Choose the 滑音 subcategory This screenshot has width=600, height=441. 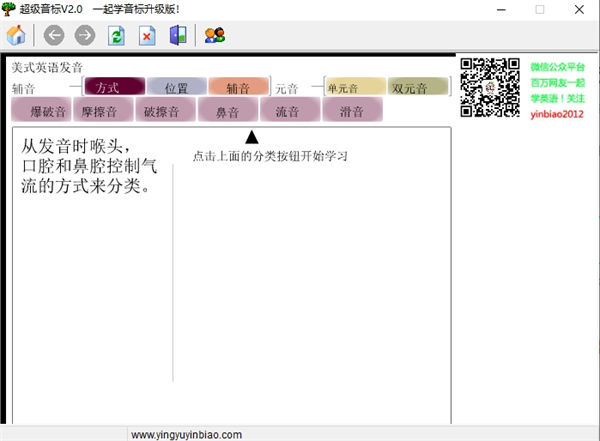(x=351, y=110)
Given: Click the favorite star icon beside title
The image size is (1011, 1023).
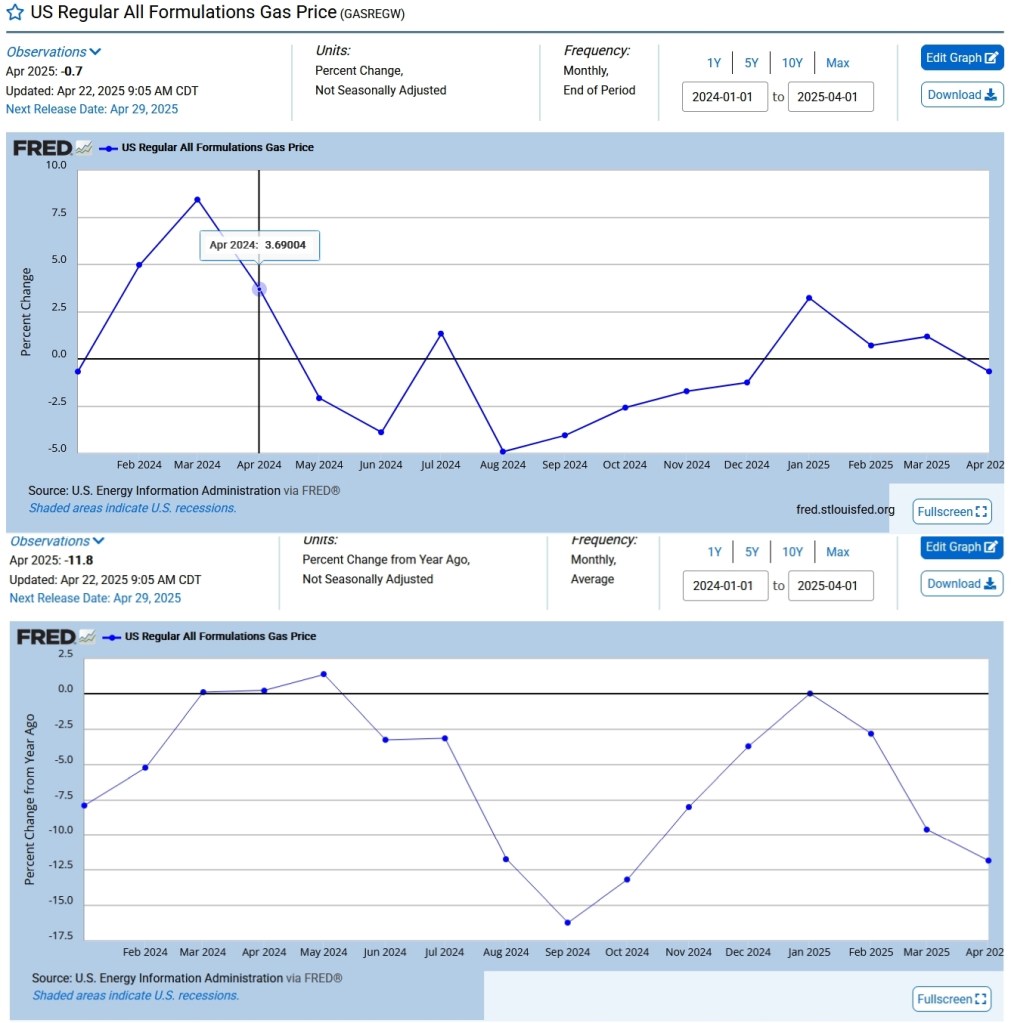Looking at the screenshot, I should (15, 14).
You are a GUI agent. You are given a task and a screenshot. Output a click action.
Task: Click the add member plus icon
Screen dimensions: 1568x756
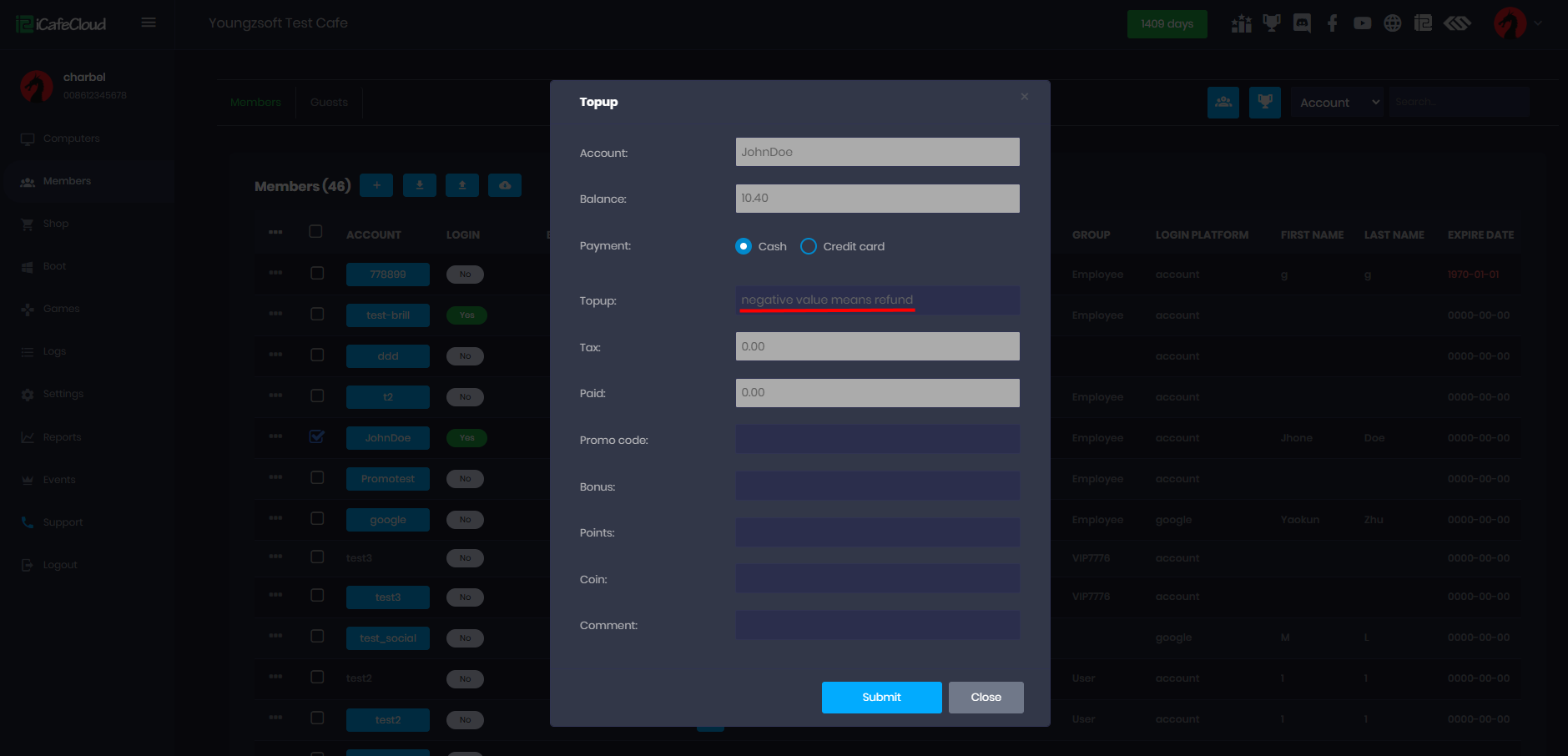[x=376, y=185]
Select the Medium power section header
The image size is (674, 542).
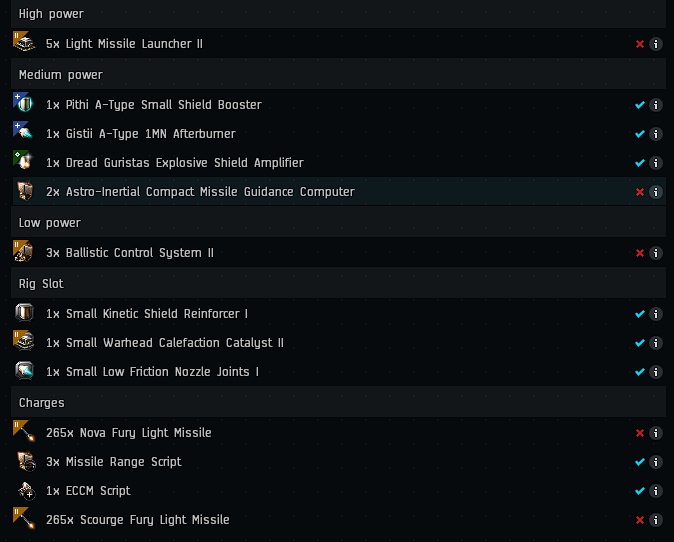(338, 74)
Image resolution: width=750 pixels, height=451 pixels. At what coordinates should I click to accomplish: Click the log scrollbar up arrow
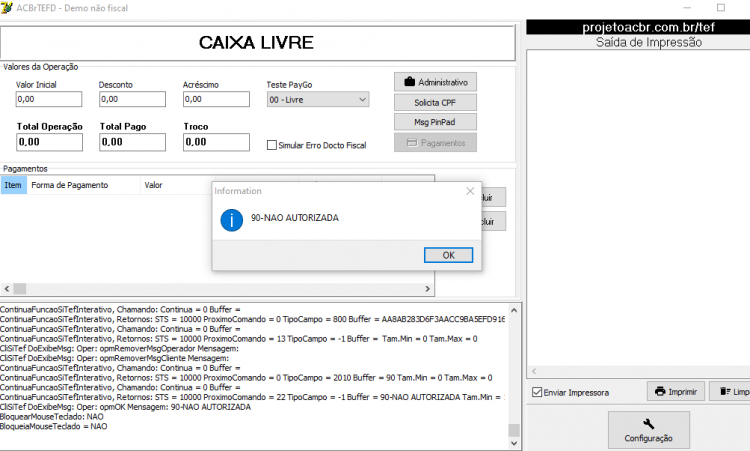[514, 310]
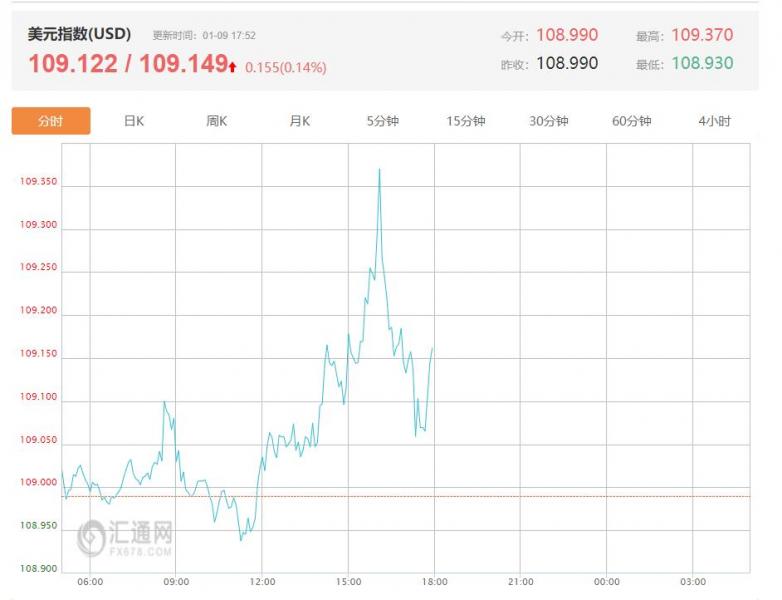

▶ [INSTRUCTIONS TO FOLLOW] What you return should be the exact lines from the one containing "The image size is (1011, 1023)." through the end of the listing above, both included, minus any pictures.

▶ [RESPONSE]
The image size is (1011, 1023).
Looking at the screenshot, I should (15, 14).
You are a GUI agent. You are given a task and a screenshot. Output a click action.
Task: Click the add member plus icon
Screen dimensions: 1568x756
[x=376, y=185]
Select the Medium power section header
The image size is (674, 542).
(338, 74)
Image resolution: width=750 pixels, height=451 pixels. At what coordinates should I click to accomplish: Click the log scrollbar up arrow
[514, 310]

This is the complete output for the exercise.